Güncelleme Tarihi:
DEMOKRAT TAKTİĞİ
Demokratlar 2000’de Al Gore ile George W Bush’a karşı ülke genelinde daha çok oy almalarına rağmen, Florida gibi kritik eyaletleri kaybedip başkanı belirleyen seçici delegelerde başkanlığı kaybettikleri zaman taktik değişikliğine gittiler. Ülkede siyasi kutuplaşma arttığından karşı taraftan bir seçmen kazanmak zor hale gelince… Karşı partinin tabanına yönelik çalışmaktansa ülkede potansiyel seçmenler üzerinden yüzde 60’larda dolanan oy verme oranını da düşünerek kendi seçmenlerini sandığa götürmeye öncelik tanıdılar.
CHICAGO USULÜ
22 yıl boyunca Chicago Belediye Başkanlığı yapan Richard Daley’ye mal edilen ve “ground game” (saha çalışması) denilen taktiği Demokratların başkanlık kampanyasına en iyi uygulayan, yine Chicago’dan çıkma Barack Obama ve onun kentten arkadaşı stratejist David Axelrod oldu. 2008’de işledi. Demokratlar 2012’de de bir gönüllü ordusuyla kapı kapı dolaşıp sandığa seçmen taşıma oyununu sürdürdü.
KATILIM REKORU
Her ne kadar anketlerde Obama’yı destekleyen tabanın 2008’e göre daha az heyecanlı olduğu çıksa da, ground game taktiğiyle 2008’de Obama’ya oy verme oranı yüzde 93 olan siyahların katılım oranı bazı bölgelerde 2008’i bile geçti. Örneğin Pensilvanya’da bu sayede Obama’nın zaferi sandıkların kapanmasından sadece 1.5 saat sonra ilan edildi. Böylece kayıtlı seçmen üzerinden yüzde 90 olan 2008 seçimlerinin katılım oranına ulaşıldı.
ÜLKE ÖNEMLİ DEĞİL
Demokratlar ayrıca ground game’i uygularken, iki tarafa da kayabilecek eyaletlere odaklandılar. Ve kamuoyuna açık kişisel bilgileri edinip bu eyaletlerdeki seçmenlerle bire bir ilişki kurarak, tüm enerjilerini hedefe yönelik harcadılar.
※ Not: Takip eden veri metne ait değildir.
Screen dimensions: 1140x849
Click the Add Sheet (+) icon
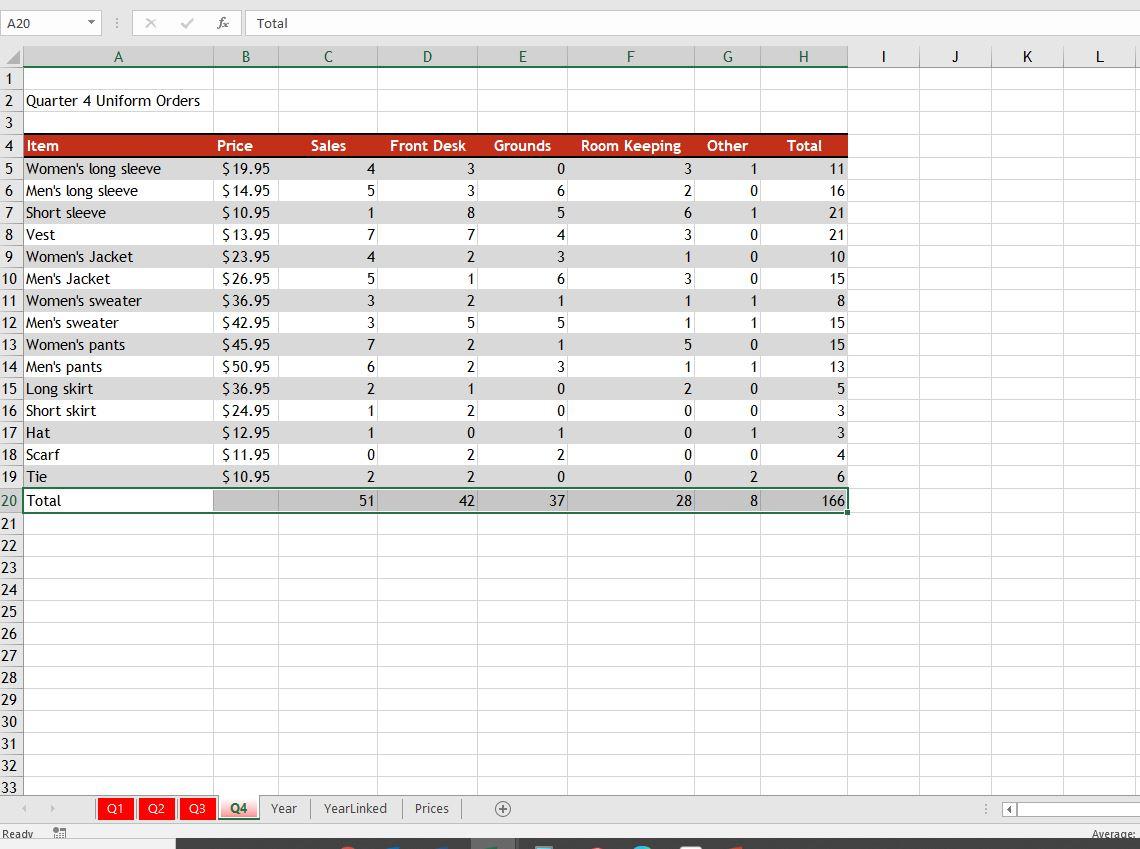tap(503, 808)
Ülke genelinde bir seçim stratejisi yerine mikro çalışmayla sadece ihtiyaçları kadar oyu hedeflediler. Bu yüzden Cumhuriyetçilerin ağırlıklı olduğu eyaletlerde oyları belki daha da düştü. Ama seçim sistemi içerisinde amaca yönelik hareket etmiş oldular.
VE KOTARDILAR
Sonuçta bir yıl süren kampanyaları sonunda da Cumhuriyetçiler’den 2000’in intikamını almış oldular. Şimdiye kadar açıklanan oy oranlarına göre (TSİ 07.00) ülke genelinde Cumhuriyetçilerle yüzde 49-49 başa başlar. Aldıkları oran 2008’deki yüzde 53’ün çok altında. Hatta belki Cumhuriyetçilerin gerisinde dahi kalacaklar. Ama ülke geneli oyuna değil delegeye odaklanarak daha zeki davrandılar ve seçimi kotardılar.
SON ILIMLI
2012 Kampanyası elbette şimdi Cumhuriyetçilere de birçok açıdan ders olacak. Romney parti içindeki ön seçim döneminde rakipleri Newt Gingrich ve Rick Santorum’un ağır saldırılarına uğramış ancak yine de partideki John McCain gibi önemli isimlerin desteğini alarak Cumhuriyetçi Parti’yi Çay Partisi ve Gingrich gibi aşırılara bırakmamıştı. Birçok yorumcuya göre bu yenilgiden sonra Romney artık Cumhuriyetçi Parti içindeki son ılımlı aday olacak. Çünkü Amerika’yı iki yıldır sallayan Çay Partisi, 2016 adaylığına bütün ağırlığını koyacak. “Şimdiye kadar hep sizin dediğiniz oldu, şimdi sıra bizde” diye…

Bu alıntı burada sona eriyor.